What this task involves: Stop after the line containing "You are a computer-use agent. Image": print each line exactly from the first line of the listing up to that point.

^^^^^^^^

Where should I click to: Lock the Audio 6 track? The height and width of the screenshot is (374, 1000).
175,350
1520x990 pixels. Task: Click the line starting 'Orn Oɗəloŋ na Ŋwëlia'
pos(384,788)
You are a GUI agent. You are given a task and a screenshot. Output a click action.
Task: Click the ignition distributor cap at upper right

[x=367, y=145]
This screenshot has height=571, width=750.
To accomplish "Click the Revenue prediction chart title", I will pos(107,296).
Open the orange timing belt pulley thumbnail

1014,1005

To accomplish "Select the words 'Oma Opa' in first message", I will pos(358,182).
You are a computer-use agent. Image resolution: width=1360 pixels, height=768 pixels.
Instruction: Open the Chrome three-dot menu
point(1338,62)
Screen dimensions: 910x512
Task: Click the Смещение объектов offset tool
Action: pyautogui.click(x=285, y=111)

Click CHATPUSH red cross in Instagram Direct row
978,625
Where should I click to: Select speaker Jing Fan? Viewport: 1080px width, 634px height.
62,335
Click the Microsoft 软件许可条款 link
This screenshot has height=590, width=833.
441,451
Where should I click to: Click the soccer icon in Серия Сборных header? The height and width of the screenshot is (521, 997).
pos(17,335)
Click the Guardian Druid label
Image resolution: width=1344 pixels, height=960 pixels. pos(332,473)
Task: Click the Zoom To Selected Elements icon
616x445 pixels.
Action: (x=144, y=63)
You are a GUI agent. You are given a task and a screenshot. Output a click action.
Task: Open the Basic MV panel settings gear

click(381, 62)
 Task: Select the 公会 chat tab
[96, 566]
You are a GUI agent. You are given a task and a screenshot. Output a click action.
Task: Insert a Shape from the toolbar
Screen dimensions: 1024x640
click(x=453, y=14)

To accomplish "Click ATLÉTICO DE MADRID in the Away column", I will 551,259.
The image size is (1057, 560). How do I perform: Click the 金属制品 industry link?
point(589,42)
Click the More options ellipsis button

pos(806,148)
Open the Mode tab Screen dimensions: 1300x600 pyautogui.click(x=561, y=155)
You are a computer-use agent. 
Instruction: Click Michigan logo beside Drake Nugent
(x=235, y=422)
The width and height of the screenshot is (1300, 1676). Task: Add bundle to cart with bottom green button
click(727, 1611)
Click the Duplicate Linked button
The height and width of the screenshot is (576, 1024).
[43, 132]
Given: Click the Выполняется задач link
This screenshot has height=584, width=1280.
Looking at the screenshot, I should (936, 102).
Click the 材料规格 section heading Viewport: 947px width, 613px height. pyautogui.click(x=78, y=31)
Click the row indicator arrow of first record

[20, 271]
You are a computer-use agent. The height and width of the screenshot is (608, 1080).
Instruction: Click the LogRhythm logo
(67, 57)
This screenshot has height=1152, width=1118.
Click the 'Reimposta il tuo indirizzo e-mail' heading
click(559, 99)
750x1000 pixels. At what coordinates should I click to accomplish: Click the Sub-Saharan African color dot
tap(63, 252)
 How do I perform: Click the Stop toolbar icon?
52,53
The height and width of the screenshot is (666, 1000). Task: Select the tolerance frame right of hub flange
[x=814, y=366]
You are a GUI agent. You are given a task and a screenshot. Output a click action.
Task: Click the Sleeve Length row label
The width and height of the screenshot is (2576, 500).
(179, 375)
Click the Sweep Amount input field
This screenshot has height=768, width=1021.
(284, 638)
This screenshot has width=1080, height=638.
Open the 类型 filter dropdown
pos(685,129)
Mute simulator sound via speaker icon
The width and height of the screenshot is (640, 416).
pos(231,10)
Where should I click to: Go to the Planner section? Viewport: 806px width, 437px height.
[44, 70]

^^^^^^^^

Result for this task:
Where should I click to: Lock the Audio 6 track? The height and width of the screenshot is (374, 1000).
175,350
1520x990 pixels. Task: Click the line starting 'Orn Oɗəloŋ na Ŋwëlia'
pos(384,788)
You are a GUI agent. You are given a task and a screenshot. Output a click action.
Task: Click the ignition distributor cap at upper right

[x=367, y=145]
This screenshot has height=571, width=750.
To accomplish "Click the Revenue prediction chart title", I will pos(107,296).
Open the orange timing belt pulley thumbnail

1014,1005

To accomplish "Select the words 'Oma Opa' in first message", I will pos(358,182).
You are a computer-use agent. Image resolution: width=1360 pixels, height=768 pixels.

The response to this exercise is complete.